De Europese Commissie heeft op 5 februari 2019 een aanbeveling gepresenteerd voor een besluit van de Raad houdende machtiging tot het openen van onderhandelingen met het oog op een overeenkomst tussen de Europese Unie en de Verenigde Staten van Amerika over grensoverschrijdende toegang tot elektronisch bewijsmateriaal voor justitiële samenwerking in strafzaken. De tekst van deze aanbeveling is inmiddels gewijzigd als gevolg van overleg in de Raadswerkgroep. De actuele versie kan door uw Kamer worden geraadpleegd via het gebruikelijke toegangsportaal voor de Raadsdocumenten.
5. Standpunt van Nederland over het mandaat voor de overeenkomst tussen de EU en de VS
Nederland vindt het positief dat onderhandelingen worden gestart over een verdrag tussen de EU en de VS zodat duidelijkheid wordt verkregen over de positie van bedrijven en de rechten van burgers. Verder komt samenwerking de rechtshandhaving ten goede: het openbaar ministerie kan in een strafrechtelijk onderzoek in bepaalde gevallen sneller en efficiënter over gegevens beschikken.
Nederland vraagt aandacht voor twee belangrijke punten. Ten eerste het beginsel van reciprociteit of wederkerigheid. De CLOUD Act vereist het gebruik van bestaande procedures van wederzijdse rechtshulp voor het vorderen van gegevens van Amerikaanse personen in de VS. Dit betekent dat gegevens van deze personen niet rechtstreeks bij de aanbieder van (internet)diensten kunnen worden gevorderd. De consequentie van het beginsel van wederkerigheid is dat de vordering van gegevens van «EU-personen» door Amerikaanse autoriteiten eveneens alleen op grond van de rechtshulpverdragen kan worden gedaan. Het doel moet zijn wederzijds overeenkomstige procedures en bevoegdheden overeen te komen voor data van vergelijkbare (groepen van) personen.

→ **Gegeven informatie**
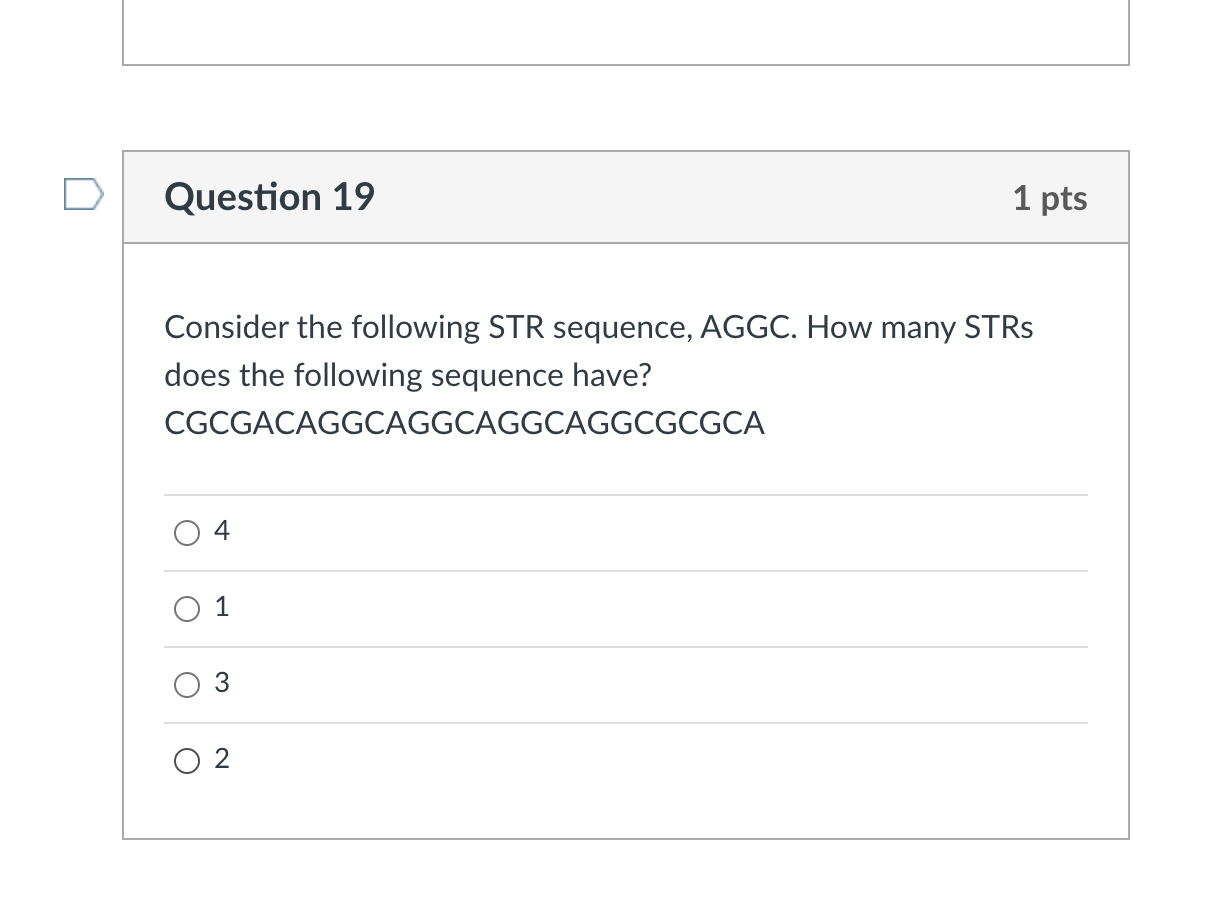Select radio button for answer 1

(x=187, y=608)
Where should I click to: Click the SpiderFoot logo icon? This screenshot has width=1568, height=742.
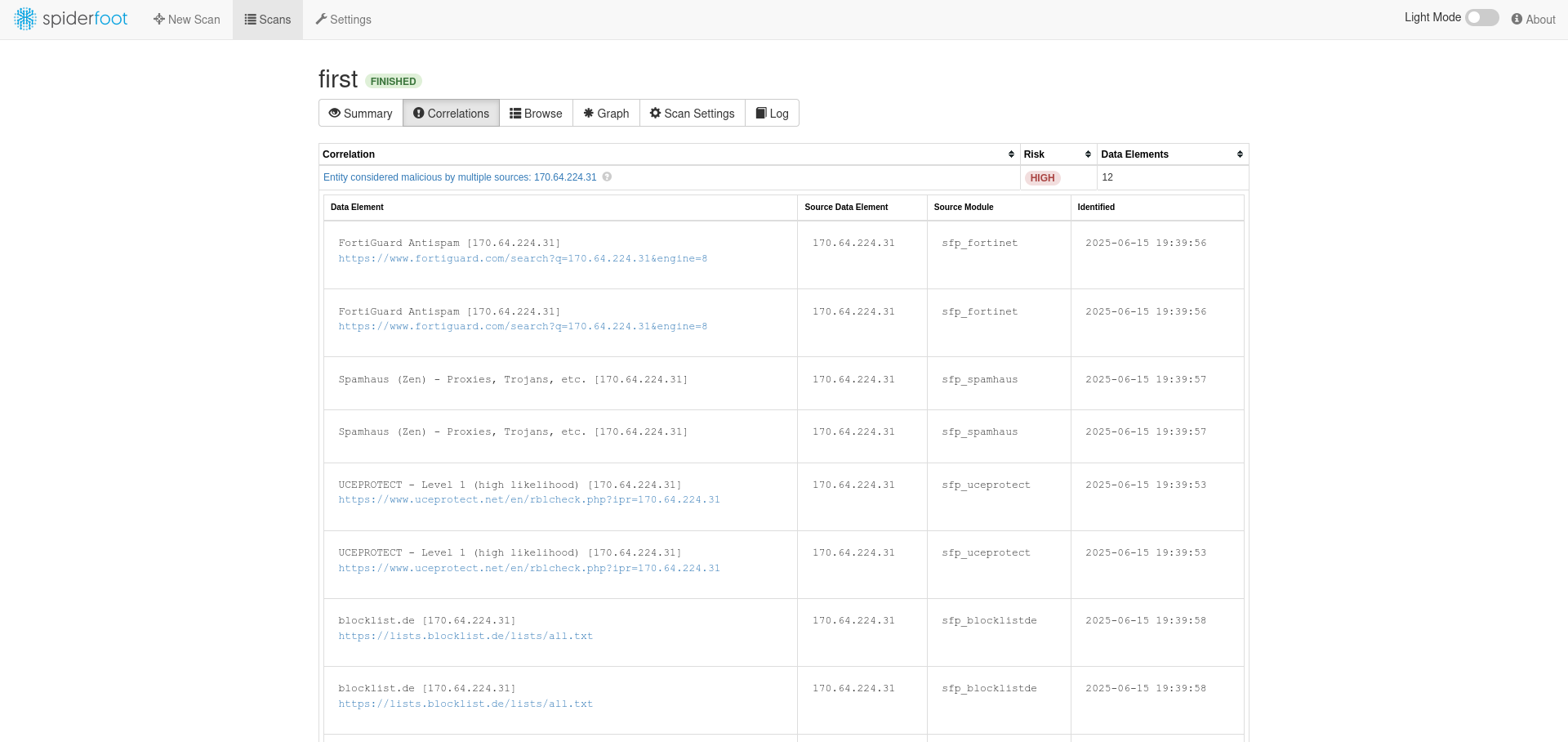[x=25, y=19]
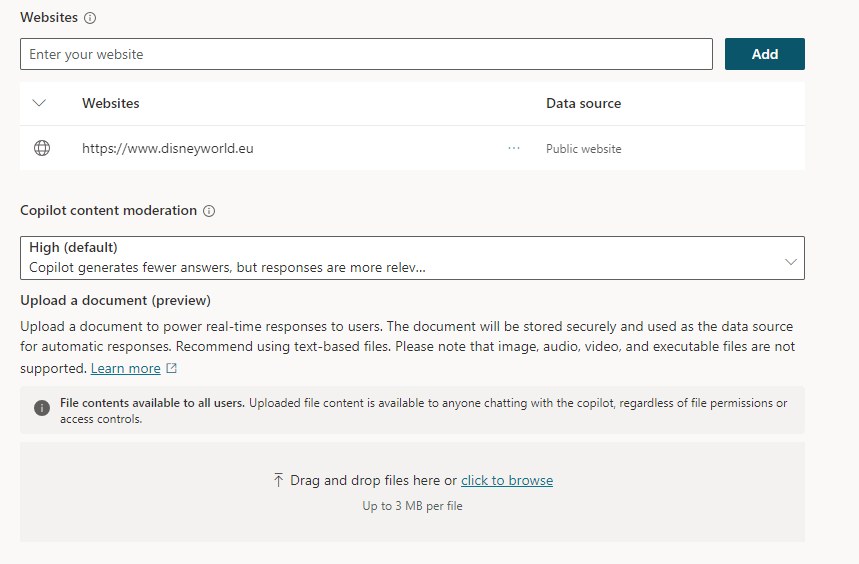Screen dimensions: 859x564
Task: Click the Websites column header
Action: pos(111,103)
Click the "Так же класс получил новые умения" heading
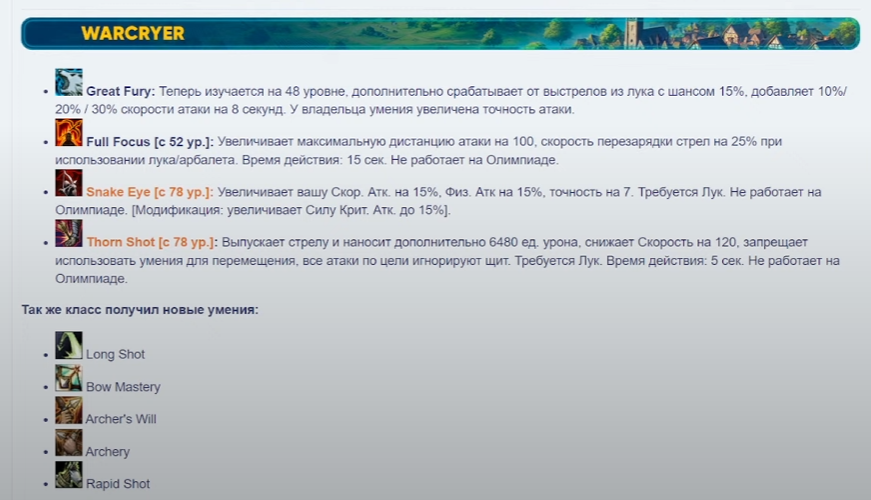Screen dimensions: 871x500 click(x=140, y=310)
==
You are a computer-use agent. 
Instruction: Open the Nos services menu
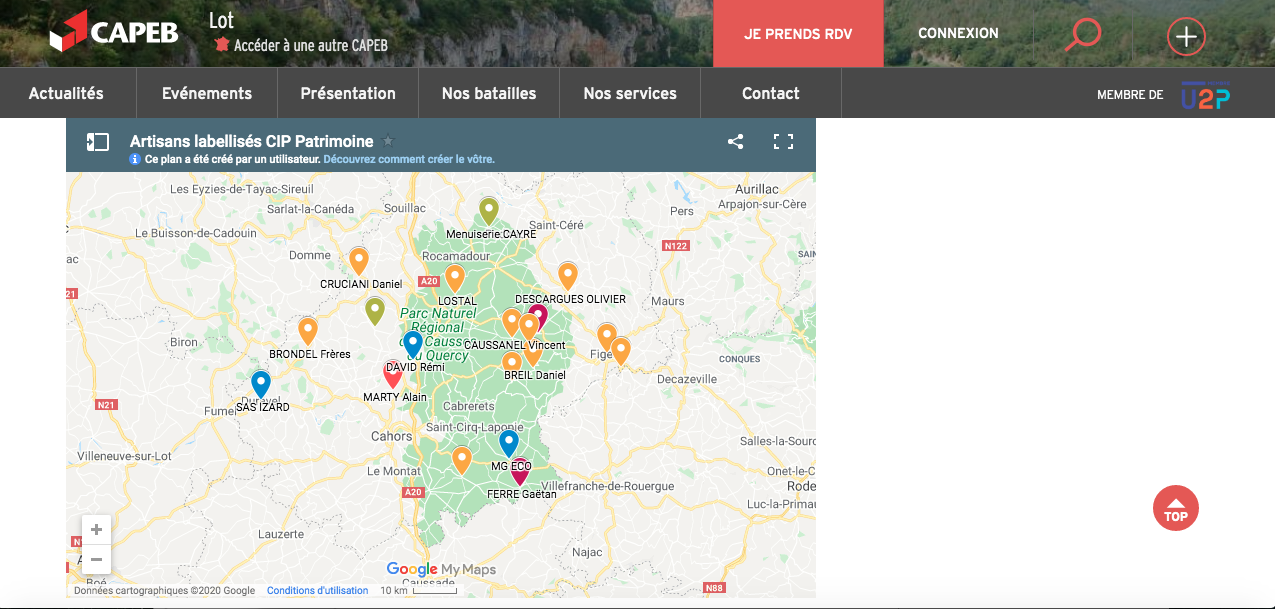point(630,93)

→ **Opdracht**
Schrijf het vervolg van de tekst over het Nederlandse standpunt bij de onderhandelingen tussen de EU en de VS over elektronisch bewijs, vanaf de laatste zin.

→ **Antwoord**
Het tweede punt betreft de rol van de autoriteiten van het land waar de data zijn opgeslagen, dan wel waar het (internet) bedrijf of zijn vertegenwoordiger is gevestigd. De CLOUD Act gaat ervan uit dat de Amerikaanse autoriteiten rechtstreeks bij bedrijven, die in de VS hun hoofdvestiging hebben, gegevens kunnen vorderen. Dit zonder tussenkomst van de autoriteiten van een ander land. Hier ligt een analogie met de E-evidence-verordening. Nederland vindt dat er bij de vordering van verkeersgegevens of inhoudelijke gegevens door de Amerikaanse autoriteiten betrokkenheid moet zijn van het land waar de gegevens zijn opgeslagen of waar de aanbieder gevestigd is. Dit land kan dan toetsen of er gewichtige belangen zijn die zich tegen verstrekking verzetten, met name rechten van burgers en nationale belangen, zoals nationale veiligheid. In dat geval zouden de autoriteiten van dat land moeten kunnen interveniëren. De rol van de overheid kan wederkerig zijn en dus ook gelden als autoriteiten uit de EU gegevens vorderen van bedrijven in de VS.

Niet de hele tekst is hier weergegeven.